— Start of EXTRACTED RECORDS —

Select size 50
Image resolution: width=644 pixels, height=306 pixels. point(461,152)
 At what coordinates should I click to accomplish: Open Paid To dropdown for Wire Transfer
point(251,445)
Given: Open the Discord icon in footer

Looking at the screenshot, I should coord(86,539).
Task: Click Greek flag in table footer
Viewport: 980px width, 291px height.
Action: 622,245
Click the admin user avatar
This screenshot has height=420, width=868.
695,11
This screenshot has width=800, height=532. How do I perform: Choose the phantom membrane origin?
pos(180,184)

— End of EXTRACTED RECORDS —
— Start of EXTRACTED RECORDS —

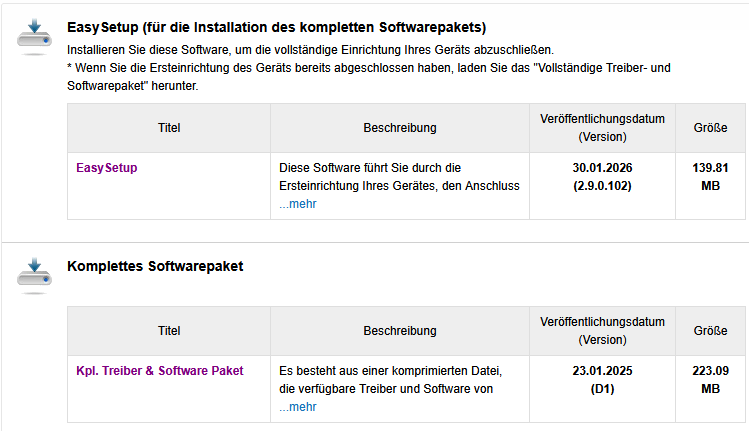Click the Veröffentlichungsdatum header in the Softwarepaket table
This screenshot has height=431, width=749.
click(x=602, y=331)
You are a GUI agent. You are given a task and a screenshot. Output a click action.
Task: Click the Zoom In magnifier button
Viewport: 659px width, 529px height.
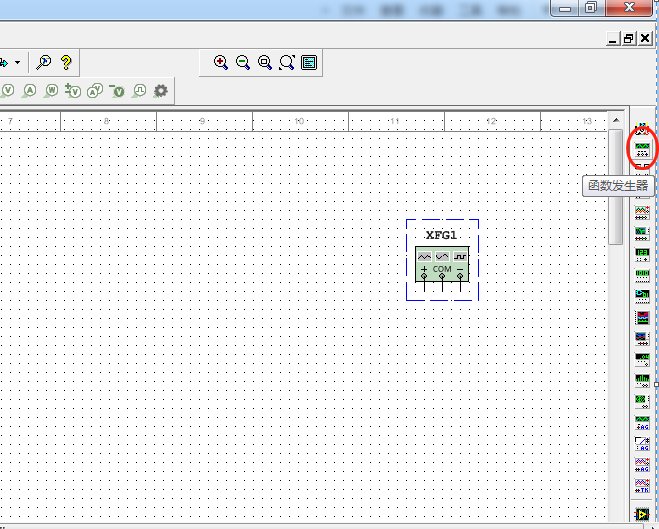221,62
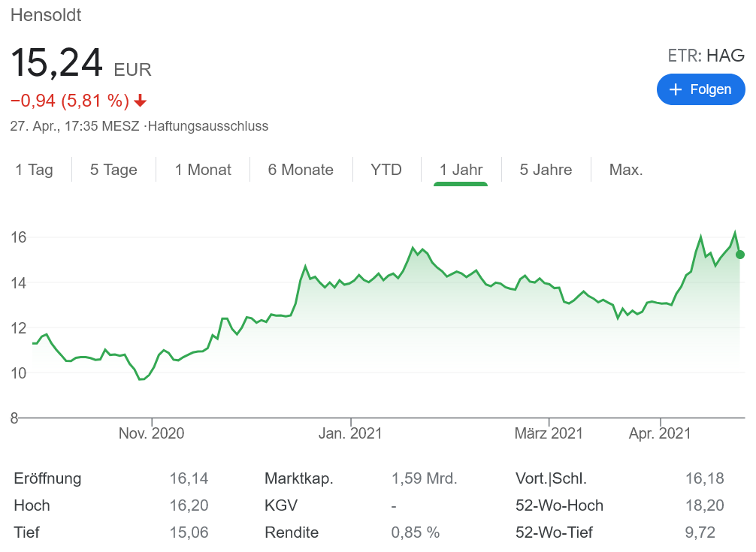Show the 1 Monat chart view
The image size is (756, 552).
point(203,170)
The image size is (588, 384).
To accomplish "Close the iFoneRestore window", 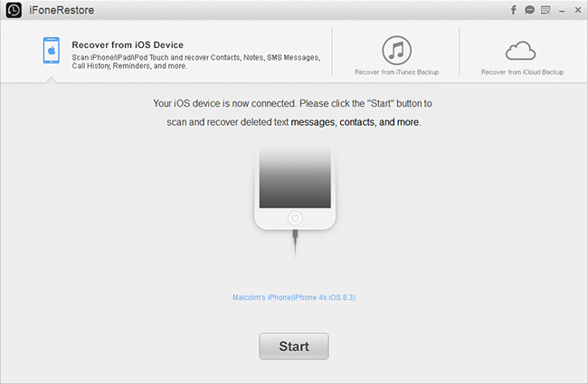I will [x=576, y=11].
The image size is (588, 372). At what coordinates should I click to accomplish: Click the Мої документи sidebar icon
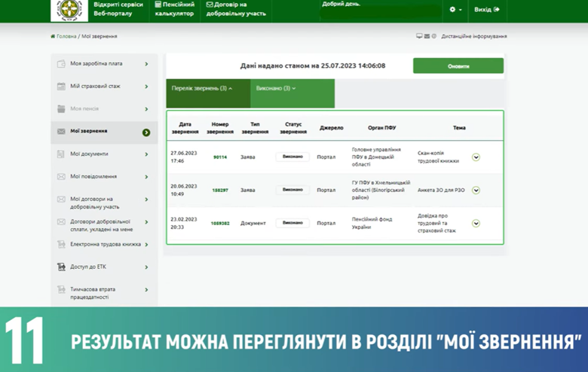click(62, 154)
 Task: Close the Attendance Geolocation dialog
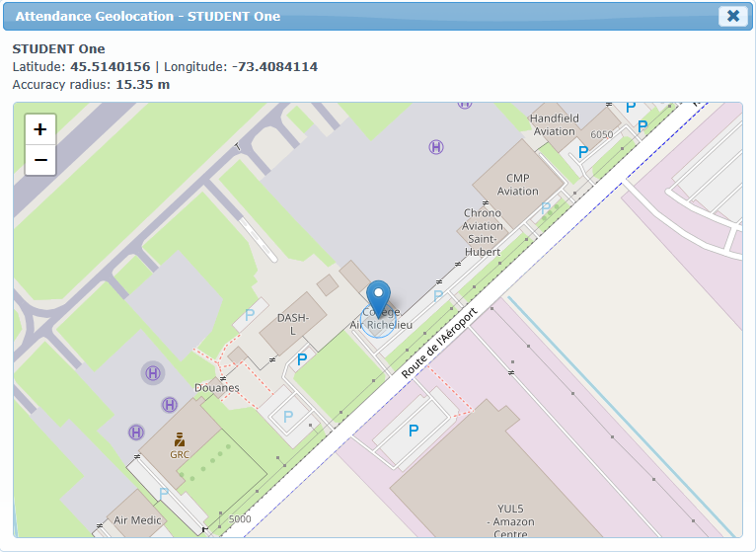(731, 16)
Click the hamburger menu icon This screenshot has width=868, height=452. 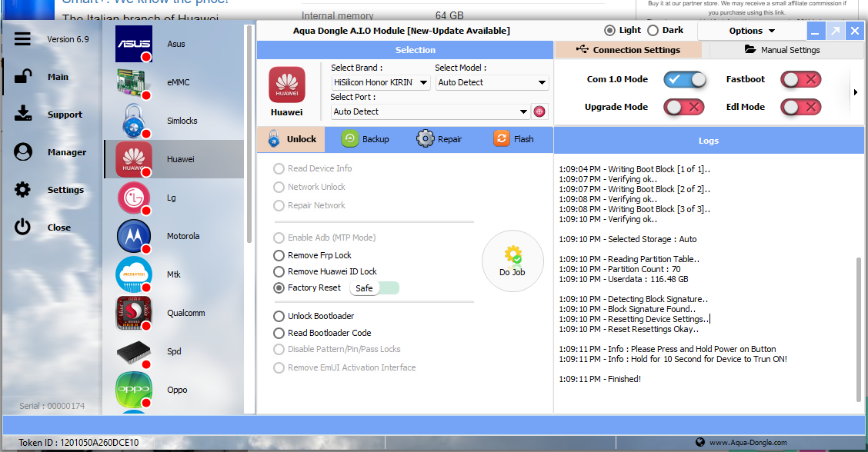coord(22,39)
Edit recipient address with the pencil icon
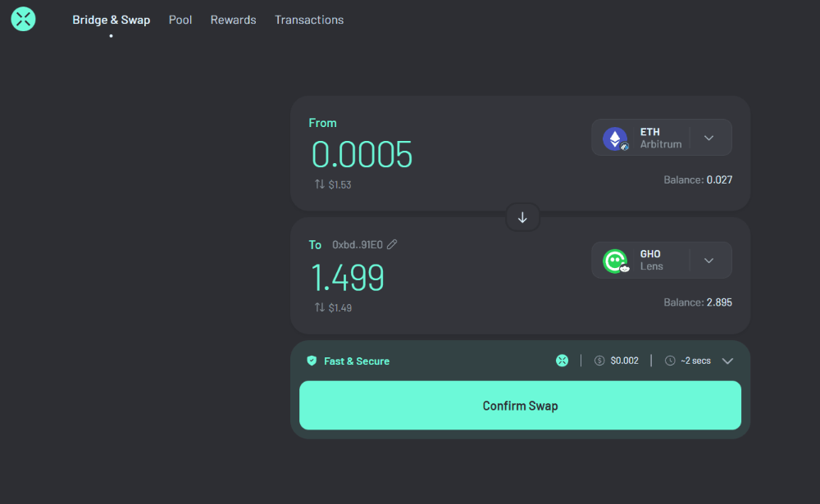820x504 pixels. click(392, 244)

— End of EXTRACTED RECORDS —

Copy the rows starting at the line containing "Task: Click Greek flag in table footer" and ending at the line containing "pos(180,184)", swapping "Greek flag" for "French flag" and leaving everything else as it is.

Task: Click French flag in table footer
Viewport: 980px width, 291px height.
Action: 622,245
Click the admin user avatar
This screenshot has height=420, width=868.
695,11
This screenshot has width=800, height=532. How do I perform: Choose the phantom membrane origin?
pos(180,184)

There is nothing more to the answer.